**Aim of the task**
Nothing but the lines from the one that contains "Condiciones de venta (892, 1986)" through the end of the data should be reproduced, and each must match exactly.

**Pixel coordinate grounding data**
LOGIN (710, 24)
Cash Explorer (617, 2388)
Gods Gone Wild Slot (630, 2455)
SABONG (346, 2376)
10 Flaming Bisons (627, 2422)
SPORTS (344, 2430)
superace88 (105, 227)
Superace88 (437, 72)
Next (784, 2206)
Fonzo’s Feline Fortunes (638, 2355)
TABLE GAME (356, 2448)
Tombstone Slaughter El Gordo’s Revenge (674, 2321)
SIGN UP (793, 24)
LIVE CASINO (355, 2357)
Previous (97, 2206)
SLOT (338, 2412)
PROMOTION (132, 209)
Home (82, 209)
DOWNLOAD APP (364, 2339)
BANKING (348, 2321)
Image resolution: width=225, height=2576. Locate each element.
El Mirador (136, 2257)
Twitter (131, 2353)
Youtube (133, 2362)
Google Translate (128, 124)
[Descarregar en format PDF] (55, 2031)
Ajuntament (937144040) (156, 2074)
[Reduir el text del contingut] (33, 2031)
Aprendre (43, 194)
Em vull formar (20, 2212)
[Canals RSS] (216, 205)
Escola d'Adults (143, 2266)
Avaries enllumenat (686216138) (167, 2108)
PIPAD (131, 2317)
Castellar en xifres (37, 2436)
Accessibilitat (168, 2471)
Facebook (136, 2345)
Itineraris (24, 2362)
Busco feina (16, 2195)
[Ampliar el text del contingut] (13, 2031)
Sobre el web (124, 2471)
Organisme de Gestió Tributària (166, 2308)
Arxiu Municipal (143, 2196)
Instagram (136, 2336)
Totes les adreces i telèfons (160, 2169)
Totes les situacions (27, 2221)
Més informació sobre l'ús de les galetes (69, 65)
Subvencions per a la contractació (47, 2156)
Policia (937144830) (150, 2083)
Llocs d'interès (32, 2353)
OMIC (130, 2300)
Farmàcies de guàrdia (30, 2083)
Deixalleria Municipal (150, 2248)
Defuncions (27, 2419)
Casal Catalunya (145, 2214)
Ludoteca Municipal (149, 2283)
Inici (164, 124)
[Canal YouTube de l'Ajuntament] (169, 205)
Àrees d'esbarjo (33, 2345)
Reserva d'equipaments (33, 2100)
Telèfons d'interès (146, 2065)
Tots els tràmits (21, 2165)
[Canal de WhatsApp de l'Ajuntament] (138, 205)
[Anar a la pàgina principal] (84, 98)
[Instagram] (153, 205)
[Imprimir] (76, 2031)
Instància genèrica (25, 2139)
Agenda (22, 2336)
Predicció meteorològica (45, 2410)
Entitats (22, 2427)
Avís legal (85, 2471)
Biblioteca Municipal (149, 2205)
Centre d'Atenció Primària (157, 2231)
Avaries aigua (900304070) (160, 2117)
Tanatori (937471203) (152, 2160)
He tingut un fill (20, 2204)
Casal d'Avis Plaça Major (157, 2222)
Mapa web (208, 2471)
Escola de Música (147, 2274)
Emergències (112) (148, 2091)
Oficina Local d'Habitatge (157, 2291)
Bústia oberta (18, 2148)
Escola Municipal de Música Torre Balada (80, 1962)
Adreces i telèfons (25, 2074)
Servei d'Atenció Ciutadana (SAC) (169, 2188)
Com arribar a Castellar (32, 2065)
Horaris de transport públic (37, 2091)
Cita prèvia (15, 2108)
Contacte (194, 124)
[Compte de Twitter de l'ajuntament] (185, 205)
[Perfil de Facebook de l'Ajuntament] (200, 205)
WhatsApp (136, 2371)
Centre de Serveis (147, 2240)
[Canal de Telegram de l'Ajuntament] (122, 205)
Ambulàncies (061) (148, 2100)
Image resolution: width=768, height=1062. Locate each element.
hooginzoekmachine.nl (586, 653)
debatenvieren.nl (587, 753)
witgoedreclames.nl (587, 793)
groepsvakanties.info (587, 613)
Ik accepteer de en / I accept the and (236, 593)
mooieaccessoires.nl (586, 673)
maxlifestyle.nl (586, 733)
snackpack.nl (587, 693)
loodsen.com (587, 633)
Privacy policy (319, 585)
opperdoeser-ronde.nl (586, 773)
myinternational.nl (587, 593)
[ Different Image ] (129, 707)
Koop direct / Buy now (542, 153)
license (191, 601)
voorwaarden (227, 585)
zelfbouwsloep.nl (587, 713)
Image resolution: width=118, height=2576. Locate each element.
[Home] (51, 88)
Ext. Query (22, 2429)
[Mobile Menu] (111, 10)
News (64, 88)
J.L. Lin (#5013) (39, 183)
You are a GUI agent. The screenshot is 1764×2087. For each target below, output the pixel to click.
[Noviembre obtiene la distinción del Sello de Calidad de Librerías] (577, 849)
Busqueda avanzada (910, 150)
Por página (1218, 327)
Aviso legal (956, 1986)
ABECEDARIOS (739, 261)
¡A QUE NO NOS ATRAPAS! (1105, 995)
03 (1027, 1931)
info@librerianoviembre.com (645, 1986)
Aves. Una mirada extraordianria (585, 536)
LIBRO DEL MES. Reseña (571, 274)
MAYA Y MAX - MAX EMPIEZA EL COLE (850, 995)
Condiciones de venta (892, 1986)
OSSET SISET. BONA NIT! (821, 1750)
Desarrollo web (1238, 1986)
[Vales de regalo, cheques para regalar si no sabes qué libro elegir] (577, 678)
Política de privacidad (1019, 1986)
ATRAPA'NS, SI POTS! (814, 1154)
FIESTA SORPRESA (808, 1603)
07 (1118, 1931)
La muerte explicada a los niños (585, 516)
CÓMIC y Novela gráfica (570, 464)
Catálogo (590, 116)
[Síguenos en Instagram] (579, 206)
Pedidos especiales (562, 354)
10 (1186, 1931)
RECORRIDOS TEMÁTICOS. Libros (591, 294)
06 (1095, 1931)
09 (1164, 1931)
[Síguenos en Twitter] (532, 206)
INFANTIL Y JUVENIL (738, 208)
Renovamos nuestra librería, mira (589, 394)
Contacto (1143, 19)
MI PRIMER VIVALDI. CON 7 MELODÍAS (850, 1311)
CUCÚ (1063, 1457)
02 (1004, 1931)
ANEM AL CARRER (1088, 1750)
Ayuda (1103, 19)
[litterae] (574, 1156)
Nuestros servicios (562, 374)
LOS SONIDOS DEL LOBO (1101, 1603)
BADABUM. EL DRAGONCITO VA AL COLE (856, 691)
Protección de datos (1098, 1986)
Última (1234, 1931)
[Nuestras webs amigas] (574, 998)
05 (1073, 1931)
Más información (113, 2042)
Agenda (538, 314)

**Task solution**
Condiciones de venta (892, 1986)
OSSET SISET. BONA NIT! (821, 1750)
Desarrollo web (1238, 1986)
[Vales de regalo, cheques para regalar si no sabes qué libro elegir] (577, 678)
Política de privacidad (1019, 1986)
ATRAPA'NS, SI POTS! (814, 1154)
FIESTA SORPRESA (808, 1603)
07 (1118, 1931)
La muerte explicada a los niños (585, 516)
CÓMIC y Novela gráfica (570, 464)
Catálogo (590, 116)
[Síguenos en Instagram] (579, 206)
Pedidos especiales (562, 354)
10 (1186, 1931)
RECORRIDOS TEMÁTICOS. Libros (591, 294)
06 (1095, 1931)
09 (1164, 1931)
[Síguenos en Twitter] (532, 206)
INFANTIL Y JUVENIL (738, 208)
Renovamos nuestra librería, mira (589, 394)
Contacto (1143, 19)
MI PRIMER VIVALDI. CON 7 MELODÍAS (850, 1311)
CUCÚ (1063, 1457)
02 (1004, 1931)
ANEM AL CARRER (1088, 1750)
Ayuda (1103, 19)
[litterae] (574, 1156)
Nuestros servicios (562, 374)
LOS SONIDOS DEL LOBO (1101, 1603)
BADABUM. EL DRAGONCITO VA AL COLE (856, 691)
Protección de datos (1098, 1986)
Última (1234, 1931)
[Nuestras webs amigas] (574, 998)
05 (1073, 1931)
Más información (113, 2042)
Agenda (538, 314)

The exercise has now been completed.